=== Given exercise ===
Can you reproduce verbatim the material below from the line with "How do I perform: Open" to the line with "Click the 8GB", both of those lines included?

=== Data shown ===
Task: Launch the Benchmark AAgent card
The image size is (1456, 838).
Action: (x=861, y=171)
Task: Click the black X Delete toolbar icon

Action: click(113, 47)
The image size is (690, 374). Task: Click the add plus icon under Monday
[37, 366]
* * *
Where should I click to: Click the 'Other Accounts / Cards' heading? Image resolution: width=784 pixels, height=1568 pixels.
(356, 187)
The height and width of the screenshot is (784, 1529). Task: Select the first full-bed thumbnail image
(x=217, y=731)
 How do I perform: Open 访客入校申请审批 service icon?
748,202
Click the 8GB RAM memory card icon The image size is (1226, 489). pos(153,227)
---
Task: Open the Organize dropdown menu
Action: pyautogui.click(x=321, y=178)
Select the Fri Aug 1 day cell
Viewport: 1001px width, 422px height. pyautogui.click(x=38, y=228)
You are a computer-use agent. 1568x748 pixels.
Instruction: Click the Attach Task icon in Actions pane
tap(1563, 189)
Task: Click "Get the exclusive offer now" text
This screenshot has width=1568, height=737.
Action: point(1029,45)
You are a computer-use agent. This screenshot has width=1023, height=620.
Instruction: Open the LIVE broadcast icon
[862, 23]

=== Task answer ===
 How do I perform: Open 访客入校申请审批 service icon?
748,202
Click the 8GB RAM memory card icon The image size is (1226, 489). pos(153,227)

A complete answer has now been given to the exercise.